It can be hard to be rid of wounds. Many physical ones heal with scars, though the deeper body ones may not heal well. For most of us, the emotional and spiritual wounds are the ones with deep and lasting effects. These are the ones that can hold us back; they can also be the ones that drive us forward. When our loved ones are wounded, often our response is heightened due to our desire to protect them and our subsequent failure to do so. We, then, may react toward them in ways that may seem unwise or over the top.
Elisha’s response to Joram (or Jehoram) may have been a bit harsh. Elisha was the spiritual son of Elijah as the inheritor of the prophetic position. Joram was the son of Ahab. Elijah and Ahab had a poor relationship. Horrible relationship might be more appropriate. Elijah lived much of his life in fear of Ahab. That likely deeply affected Elisha’s response to Joram. Even prophetic people are human.
Although it often seems impossible to live beyond our pains or the pains of our loved ones, we are still called to do it. Will we fail? More often than not. Yet, often it is only through the striving to move beyond the pain that we can begin to heal and gain new perspectives.
We bring our hurts with us everywhere we go, including church. In fact, one of the biggest reasons people leave a church (or the church or the faith) is because people at church hurt them. The reality is that the church proportionally contains as many hurt people as the world…100%. How we deal with the hurts should be what separates Christian behavior from the world’s behavior.
We should be honest…Christian behavior in this regard is often worse than the world’s.
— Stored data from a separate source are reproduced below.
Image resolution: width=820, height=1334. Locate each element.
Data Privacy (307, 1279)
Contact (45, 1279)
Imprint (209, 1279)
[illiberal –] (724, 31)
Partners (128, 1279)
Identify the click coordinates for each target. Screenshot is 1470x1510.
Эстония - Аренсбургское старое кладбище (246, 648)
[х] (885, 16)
The world has put systems into place to mitigate some of it. It still misses a lot of it. Across the denominational landscape (i.e., in no way limited to a single tradition or denomination), the church has done a horrible job. Whether it is the burying and hiding of failures or the annihilation of the failed, the church has left a large body count in its wake.
Paul’s words to the Colossians aren’t just to a “church”, it is to individuals. One of the biggest mistakes we in/of the church make is thinking in institutional terms, rather than individual terms. This is very peculiar as the primary Western expression of Christianity is all about individual salvation, individual sin (for repentance and salvation). Yet, we are quick to move to an institutional framework when it (even just) might require us to deal with the failures of another.
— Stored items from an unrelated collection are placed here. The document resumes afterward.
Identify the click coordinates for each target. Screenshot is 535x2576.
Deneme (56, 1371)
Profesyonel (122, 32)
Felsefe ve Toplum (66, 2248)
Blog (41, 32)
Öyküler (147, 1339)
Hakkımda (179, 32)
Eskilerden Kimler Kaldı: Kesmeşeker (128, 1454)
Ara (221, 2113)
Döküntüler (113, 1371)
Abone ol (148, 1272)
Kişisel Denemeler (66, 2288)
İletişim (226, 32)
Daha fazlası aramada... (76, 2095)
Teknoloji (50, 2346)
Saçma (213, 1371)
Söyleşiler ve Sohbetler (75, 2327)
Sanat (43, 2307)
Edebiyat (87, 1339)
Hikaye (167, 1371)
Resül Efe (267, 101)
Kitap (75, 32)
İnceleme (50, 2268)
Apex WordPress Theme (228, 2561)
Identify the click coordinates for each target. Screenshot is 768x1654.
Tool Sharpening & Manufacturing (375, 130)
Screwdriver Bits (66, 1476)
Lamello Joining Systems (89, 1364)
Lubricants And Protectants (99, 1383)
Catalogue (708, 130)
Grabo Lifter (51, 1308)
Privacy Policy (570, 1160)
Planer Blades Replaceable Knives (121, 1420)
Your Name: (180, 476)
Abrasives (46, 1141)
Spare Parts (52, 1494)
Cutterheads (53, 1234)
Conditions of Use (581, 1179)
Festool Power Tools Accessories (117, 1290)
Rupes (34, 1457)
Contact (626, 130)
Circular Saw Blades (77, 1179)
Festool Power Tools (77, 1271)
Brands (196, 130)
There is a huge piece of personal responsibility. There is a huge piece of institutional responsibility. Institutions are made of individuals, so it still comes down to individuals. How we are formed by each other and the Scriptures will play a significant part of how we deal with things. Though, the hardest part is not running away every time, and yet—after doing the hard work—there is a time to leave.
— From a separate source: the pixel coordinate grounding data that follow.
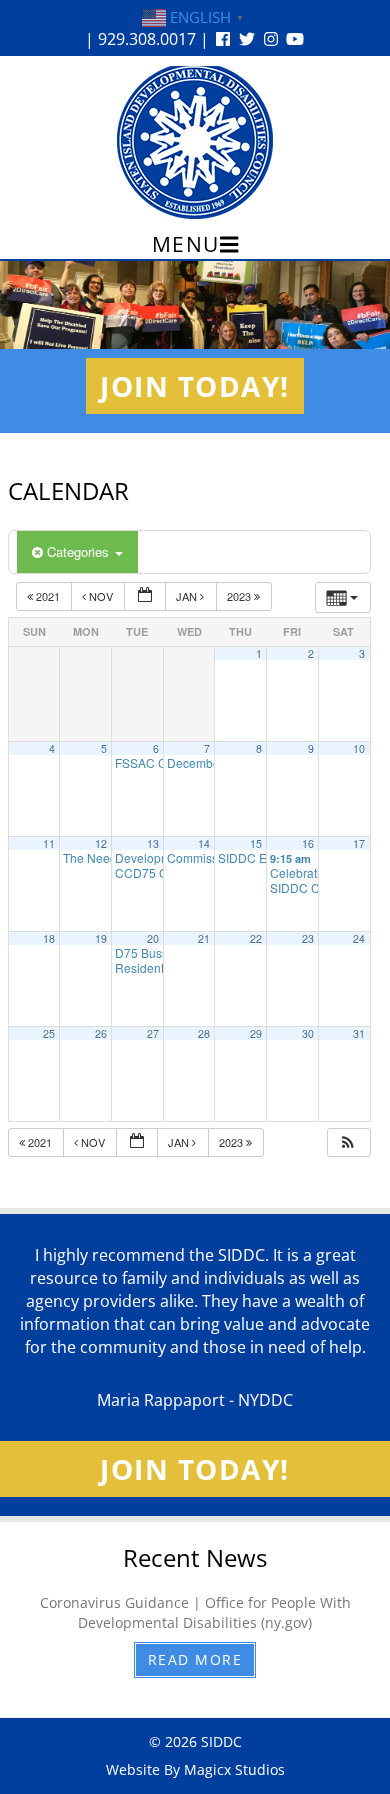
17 (359, 843)
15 (256, 843)
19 (101, 938)
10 (359, 748)
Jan (188, 596)
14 (204, 843)
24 (359, 938)
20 (153, 938)
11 (49, 843)
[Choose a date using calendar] (145, 596)
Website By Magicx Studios (195, 1769)
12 (101, 843)
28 (204, 1033)
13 (153, 843)
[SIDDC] (195, 141)
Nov (101, 596)
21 (204, 938)
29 (256, 1033)
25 (49, 1033)
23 (308, 938)
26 (101, 1033)
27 (153, 1033)
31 (359, 1033)
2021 (48, 596)
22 (256, 938)
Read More (195, 1659)
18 (49, 938)
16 (308, 843)
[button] (348, 1142)
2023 (240, 596)
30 (308, 1033)
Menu (186, 244)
The peace of one body is hard to achieve. Paul commends sing psalms and worship songs to one another. That “to” is interesting. Our worship songs are “to” God (as they should be as reflections of praise, adoration, and thanksgiving). It would be nice to know which songs and psalms Paul meant. It does mean though that we are to work on one another in the love of Christ. It also means, that we are to allow ourselves to be worked on, which often means our pains and hurts come out. What we do with ours and those of others may well reflect how much we really let the Holy Spirit renovate our hearts.
- What worship songs (of any era) or psalms would you think of to sing to others to help form them in the image of Christ?
- When it comes to conflict how do you deal with it at home, at work, extended family, socially, at church? How do you respond when you witness conflict at each of these places?
- How do Paul’s words affect your responses, or your future responses, to conflict?
Lord, we wrestle with one another, often out of pain. Blessed Healer, heal our hearts so that we do not hurt the hearts of others.